襪子一開始對自己的庭院減少感到很不滿意的樣子,對著施工的工人們一直充滿敵意地「汪汪汪」吠叫,直到施工人員用多餘的木材重新為襪子建造了新家,她才滿意,還把供奉在母親佛壇前面的甜曲奇餅隨意叼來給施工人員們吃。
工程結束的時候已經是夏天的傍晚了。
「這樣就能在家旁邊工作了,一直以來讓你感到很寂寞,對不起了,小光!」
在醫院做得好好的,並且很滿意的父親稍微有些傷感地說道。
「如果離得太近的話,似乎也不怎麼心懷好意啊。真是善意地強迫別人接受啊!」
我感到有些慚愧,任性地說道。
父親露出驚訝的表情。
「喂,現在才這麼說,已經建好了啊!」
感到有些過意不去的我擔憂地順著父親的話說道:
「強迫既有好的意思也有不好的意思。

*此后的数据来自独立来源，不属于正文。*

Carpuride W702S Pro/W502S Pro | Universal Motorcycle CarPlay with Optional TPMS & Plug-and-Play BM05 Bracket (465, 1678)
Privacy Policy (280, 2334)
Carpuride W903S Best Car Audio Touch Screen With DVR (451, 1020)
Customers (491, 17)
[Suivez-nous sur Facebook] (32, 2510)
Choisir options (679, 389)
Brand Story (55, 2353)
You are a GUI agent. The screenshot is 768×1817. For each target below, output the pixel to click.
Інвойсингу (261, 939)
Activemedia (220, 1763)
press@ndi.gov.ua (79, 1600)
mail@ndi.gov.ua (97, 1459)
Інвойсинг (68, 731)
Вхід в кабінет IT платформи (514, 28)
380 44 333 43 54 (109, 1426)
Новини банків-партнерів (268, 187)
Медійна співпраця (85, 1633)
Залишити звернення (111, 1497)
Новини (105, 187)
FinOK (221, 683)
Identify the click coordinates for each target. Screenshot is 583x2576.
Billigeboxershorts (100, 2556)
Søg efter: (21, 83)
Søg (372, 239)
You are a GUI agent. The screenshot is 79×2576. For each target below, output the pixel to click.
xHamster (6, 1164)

」
「啊,是的,經歷了這麼多,結果總算是好的。」
一絲風吹過。
不知為何,我感到有股母親的氣味。
「父親?」
「什麼?」
「我是不是成為了影響您工作前途的障礙?」
我下定決心把心中積壓和擔心的事說出口。
「如果我當初不說的話,父親您仍然在東京繼續您喜歡的工作。能留下名聲的事業,不是嗎?」
聽著這話,父親看著大海,哈哈哈笑出聲來。
「有什麼好笑的?」
「小光,你什麼都不用介意。我已經在歷史上留名了。」
「什麼?」
父親帶我來到剛建好的醫院的門口。
「看——」
那上面是「齊藤祐市醫院」的招牌。
「這確確實實是留下了大名,不是嗎?」
父親邊害羞地抓弄頭髮,邊說道。